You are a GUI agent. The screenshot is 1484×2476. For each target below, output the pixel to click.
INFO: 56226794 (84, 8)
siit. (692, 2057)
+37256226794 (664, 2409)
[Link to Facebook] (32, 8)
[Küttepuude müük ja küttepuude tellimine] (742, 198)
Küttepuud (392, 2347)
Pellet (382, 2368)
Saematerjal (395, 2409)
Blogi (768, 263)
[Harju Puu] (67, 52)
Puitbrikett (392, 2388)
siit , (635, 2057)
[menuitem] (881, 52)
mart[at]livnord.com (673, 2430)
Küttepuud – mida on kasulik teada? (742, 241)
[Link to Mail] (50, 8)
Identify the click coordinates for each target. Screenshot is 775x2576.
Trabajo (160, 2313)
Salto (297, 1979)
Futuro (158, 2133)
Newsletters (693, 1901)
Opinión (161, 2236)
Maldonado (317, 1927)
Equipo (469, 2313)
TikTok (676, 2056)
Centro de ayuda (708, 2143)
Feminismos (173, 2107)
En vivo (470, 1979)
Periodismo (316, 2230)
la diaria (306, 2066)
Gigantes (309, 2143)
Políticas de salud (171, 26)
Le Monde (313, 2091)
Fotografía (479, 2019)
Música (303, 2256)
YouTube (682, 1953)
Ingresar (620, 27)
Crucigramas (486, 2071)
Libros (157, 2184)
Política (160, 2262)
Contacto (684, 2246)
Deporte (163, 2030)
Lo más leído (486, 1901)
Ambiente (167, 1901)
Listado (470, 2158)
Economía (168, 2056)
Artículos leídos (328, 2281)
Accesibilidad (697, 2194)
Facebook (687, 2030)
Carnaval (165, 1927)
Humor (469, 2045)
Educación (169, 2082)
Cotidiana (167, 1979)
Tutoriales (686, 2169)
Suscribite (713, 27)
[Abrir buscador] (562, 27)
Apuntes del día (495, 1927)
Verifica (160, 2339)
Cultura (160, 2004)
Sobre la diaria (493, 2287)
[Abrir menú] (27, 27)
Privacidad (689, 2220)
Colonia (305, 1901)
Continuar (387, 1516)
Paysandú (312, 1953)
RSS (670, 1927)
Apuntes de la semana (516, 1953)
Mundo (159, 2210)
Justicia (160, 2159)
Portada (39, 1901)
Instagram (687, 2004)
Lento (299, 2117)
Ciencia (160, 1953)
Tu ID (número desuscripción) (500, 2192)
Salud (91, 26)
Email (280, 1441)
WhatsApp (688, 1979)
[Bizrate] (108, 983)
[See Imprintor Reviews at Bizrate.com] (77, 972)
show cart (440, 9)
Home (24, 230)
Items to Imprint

====

How to complete this task
Beginning with the very first line of the material, please return exactly each line down to and including the one with "Colonia (305, 1901)".

Response to the exercise
You are a GUI agent. The screenshot is 1484×2476. For each target below, output the pixel to click.
INFO: 56226794 (84, 8)
siit. (692, 2057)
+37256226794 (664, 2409)
[Link to Facebook] (32, 8)
[Küttepuude müük ja küttepuude tellimine] (742, 198)
Küttepuud (392, 2347)
Pellet (382, 2368)
Saematerjal (395, 2409)
Blogi (768, 263)
[Harju Puu] (67, 52)
Puitbrikett (392, 2388)
siit , (635, 2057)
[menuitem] (881, 52)
mart[at]livnord.com (673, 2430)
Küttepuud – mida on kasulik teada? (742, 241)
[Link to Mail] (50, 8)
Identify the click coordinates for each target. Screenshot is 775x2576.
Trabajo (160, 2313)
Salto (297, 1979)
Futuro (158, 2133)
Newsletters (693, 1901)
Opinión (161, 2236)
Maldonado (317, 1927)
Equipo (469, 2313)
TikTok (676, 2056)
Centro de ayuda (708, 2143)
Feminismos (173, 2107)
En vivo (470, 1979)
Periodismo (316, 2230)
la diaria (306, 2066)
Gigantes (309, 2143)
Políticas de salud (171, 26)
Le Monde (313, 2091)
Fotografía (479, 2019)
Música (303, 2256)
YouTube (682, 1953)
Ingresar (620, 27)
Crucigramas (486, 2071)
Libros (157, 2184)
Política (160, 2262)
Contacto (684, 2246)
Deporte (163, 2030)
Lo más leído (486, 1901)
Ambiente (167, 1901)
Listado (470, 2158)
Economía (168, 2056)
Artículos leídos (328, 2281)
Accesibilidad (697, 2194)
Facebook (687, 2030)
Carnaval (165, 1927)
Humor (469, 2045)
Educación (169, 2082)
Cotidiana (167, 1979)
Tutoriales (686, 2169)
Suscribite (713, 27)
[Abrir buscador] (562, 27)
Apuntes del día (495, 1927)
Verifica (160, 2339)
Cultura (160, 2004)
Sobre la diaria (493, 2287)
[Abrir menú] (27, 27)
Privacidad (689, 2220)
Colonia (305, 1901)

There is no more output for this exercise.